Problem details:
Beginning with the first line, copy out each line of the material until the line containing "Open the Object" has been copied as well.

Provided data:
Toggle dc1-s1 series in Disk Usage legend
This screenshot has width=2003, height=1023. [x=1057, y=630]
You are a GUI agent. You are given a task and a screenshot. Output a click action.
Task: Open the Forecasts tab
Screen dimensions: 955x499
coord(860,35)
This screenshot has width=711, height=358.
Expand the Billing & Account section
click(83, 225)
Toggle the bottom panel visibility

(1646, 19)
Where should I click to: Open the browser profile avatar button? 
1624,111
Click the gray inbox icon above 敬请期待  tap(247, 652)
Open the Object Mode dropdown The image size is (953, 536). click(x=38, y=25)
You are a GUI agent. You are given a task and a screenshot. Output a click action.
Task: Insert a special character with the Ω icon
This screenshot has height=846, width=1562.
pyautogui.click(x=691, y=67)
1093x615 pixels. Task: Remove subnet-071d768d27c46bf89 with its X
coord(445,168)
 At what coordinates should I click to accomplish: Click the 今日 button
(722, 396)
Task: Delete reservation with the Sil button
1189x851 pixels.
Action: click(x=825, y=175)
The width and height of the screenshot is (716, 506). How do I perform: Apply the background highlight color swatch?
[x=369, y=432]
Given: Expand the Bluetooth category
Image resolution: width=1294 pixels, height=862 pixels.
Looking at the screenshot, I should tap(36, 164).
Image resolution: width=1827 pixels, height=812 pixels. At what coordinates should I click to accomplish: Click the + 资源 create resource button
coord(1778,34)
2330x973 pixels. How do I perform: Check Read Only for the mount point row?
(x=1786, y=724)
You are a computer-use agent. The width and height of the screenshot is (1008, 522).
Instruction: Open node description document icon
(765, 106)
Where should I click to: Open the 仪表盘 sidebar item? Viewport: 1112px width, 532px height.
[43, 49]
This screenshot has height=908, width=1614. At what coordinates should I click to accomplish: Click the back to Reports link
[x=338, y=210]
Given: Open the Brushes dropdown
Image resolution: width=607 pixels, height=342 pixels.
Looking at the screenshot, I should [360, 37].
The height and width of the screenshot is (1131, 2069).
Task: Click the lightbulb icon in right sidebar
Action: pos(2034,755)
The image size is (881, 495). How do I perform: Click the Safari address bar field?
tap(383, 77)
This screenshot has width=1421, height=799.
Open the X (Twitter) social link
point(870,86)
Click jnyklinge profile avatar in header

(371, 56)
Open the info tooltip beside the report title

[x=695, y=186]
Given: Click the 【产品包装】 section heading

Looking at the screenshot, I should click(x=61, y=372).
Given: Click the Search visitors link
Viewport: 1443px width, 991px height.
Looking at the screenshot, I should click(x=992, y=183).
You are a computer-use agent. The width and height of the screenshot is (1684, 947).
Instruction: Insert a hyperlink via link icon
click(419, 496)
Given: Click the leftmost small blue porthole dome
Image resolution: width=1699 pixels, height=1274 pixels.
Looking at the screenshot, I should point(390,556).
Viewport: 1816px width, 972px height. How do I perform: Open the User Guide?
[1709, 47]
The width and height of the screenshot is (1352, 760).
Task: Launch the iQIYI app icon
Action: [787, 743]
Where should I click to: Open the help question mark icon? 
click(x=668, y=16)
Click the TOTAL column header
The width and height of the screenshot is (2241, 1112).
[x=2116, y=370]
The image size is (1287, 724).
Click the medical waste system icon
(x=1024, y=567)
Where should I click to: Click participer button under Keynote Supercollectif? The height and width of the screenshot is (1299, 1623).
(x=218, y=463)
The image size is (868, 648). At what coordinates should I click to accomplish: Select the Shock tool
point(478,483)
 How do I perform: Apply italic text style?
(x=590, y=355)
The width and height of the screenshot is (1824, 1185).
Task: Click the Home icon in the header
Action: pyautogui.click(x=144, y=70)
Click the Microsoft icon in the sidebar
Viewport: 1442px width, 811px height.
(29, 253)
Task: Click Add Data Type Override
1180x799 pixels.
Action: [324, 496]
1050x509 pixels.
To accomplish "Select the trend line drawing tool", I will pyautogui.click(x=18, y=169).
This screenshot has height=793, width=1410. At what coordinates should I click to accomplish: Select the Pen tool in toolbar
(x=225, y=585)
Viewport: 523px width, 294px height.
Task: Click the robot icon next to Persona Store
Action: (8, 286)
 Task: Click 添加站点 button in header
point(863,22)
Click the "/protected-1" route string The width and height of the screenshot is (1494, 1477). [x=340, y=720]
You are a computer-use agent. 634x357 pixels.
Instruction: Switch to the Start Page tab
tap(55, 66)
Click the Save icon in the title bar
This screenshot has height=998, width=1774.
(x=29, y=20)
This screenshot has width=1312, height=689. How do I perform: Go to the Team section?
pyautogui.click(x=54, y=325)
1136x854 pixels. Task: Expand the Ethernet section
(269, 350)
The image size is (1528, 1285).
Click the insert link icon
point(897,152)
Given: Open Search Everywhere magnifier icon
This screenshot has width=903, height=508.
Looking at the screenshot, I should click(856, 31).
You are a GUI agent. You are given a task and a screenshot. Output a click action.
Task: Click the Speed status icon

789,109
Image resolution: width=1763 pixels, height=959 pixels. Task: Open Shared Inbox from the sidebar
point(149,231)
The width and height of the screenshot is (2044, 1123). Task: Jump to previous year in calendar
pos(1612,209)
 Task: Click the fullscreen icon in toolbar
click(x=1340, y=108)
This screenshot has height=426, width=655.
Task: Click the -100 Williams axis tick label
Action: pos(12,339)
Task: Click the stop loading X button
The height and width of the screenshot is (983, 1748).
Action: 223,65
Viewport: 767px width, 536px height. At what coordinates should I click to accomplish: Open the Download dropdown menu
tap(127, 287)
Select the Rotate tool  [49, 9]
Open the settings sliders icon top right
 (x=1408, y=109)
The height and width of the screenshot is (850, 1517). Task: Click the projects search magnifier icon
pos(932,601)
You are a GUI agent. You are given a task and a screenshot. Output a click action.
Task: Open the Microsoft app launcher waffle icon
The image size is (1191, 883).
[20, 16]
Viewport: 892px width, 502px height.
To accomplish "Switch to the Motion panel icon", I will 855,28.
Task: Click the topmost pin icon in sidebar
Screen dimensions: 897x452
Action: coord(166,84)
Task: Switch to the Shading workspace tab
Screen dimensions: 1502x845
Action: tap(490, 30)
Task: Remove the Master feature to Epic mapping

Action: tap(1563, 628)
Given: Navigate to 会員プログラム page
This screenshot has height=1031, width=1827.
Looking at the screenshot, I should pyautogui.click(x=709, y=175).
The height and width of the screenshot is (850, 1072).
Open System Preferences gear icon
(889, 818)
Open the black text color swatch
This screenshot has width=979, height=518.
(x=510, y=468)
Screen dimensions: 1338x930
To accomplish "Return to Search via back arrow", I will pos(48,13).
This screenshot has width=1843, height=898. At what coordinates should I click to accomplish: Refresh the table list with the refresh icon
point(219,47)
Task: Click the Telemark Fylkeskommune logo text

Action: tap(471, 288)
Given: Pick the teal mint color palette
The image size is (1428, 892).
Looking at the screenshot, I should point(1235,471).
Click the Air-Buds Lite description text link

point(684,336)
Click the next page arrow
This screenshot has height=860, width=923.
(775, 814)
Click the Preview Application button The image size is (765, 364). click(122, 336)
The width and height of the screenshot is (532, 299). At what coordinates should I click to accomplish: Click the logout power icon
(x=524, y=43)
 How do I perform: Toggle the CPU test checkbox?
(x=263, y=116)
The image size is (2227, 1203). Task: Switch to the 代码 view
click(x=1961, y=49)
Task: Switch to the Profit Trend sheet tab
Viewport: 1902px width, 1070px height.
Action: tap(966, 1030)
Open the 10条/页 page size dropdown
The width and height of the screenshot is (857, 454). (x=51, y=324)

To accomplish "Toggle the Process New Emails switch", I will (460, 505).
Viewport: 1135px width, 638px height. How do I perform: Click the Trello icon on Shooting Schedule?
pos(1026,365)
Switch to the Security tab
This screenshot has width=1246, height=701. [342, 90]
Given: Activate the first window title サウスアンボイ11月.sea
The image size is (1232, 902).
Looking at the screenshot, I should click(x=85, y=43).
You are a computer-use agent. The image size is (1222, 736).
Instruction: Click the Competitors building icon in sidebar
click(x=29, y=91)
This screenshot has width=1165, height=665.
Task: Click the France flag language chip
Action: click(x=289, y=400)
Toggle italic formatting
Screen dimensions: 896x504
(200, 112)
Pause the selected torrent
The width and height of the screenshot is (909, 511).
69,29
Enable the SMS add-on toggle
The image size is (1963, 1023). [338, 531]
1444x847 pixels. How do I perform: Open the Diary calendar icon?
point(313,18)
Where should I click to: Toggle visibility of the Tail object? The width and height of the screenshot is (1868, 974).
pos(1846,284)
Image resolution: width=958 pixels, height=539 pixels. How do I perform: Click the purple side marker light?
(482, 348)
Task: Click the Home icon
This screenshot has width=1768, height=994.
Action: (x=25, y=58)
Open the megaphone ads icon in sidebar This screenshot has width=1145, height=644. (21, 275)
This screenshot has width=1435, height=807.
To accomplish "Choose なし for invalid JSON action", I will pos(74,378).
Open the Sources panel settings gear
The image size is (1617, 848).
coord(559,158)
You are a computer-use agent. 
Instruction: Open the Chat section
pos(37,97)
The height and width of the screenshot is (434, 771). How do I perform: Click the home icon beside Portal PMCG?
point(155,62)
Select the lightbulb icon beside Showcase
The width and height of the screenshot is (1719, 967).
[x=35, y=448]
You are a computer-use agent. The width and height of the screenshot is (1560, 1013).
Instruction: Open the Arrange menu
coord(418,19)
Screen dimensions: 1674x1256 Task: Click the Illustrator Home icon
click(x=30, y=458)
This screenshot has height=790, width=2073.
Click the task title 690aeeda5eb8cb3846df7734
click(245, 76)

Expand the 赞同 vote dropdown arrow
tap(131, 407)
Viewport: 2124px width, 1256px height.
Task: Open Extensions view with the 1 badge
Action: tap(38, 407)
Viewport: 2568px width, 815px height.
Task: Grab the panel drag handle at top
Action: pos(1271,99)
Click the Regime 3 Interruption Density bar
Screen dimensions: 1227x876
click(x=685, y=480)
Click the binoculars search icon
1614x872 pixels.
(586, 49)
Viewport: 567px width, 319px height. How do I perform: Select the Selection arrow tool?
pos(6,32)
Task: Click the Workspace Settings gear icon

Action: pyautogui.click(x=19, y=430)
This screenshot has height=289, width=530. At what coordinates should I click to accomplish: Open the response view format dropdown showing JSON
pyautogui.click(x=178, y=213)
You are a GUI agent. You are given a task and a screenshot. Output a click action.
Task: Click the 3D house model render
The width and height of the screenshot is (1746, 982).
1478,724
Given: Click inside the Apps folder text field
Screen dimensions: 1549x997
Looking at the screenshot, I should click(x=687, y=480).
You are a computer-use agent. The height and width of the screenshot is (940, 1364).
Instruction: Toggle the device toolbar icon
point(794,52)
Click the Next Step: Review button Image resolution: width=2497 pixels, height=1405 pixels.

Response:
Toggle dc1-s1 series in Disk Usage legend
This screenshot has width=2003, height=1023. [x=1057, y=630]
You are a GUI agent. You are given a task and a screenshot. Output a click action.
Task: Open the Forecasts tab
Screen dimensions: 955x499
coord(860,35)
This screenshot has width=711, height=358.
Expand the Billing & Account section
click(83, 225)
Toggle the bottom panel visibility

(1646, 19)
Where should I click to: Open the browser profile avatar button? 
1624,111
Click the gray inbox icon above 敬请期待  tap(247, 652)
Open the Object Mode dropdown The image size is (953, 536). click(x=38, y=25)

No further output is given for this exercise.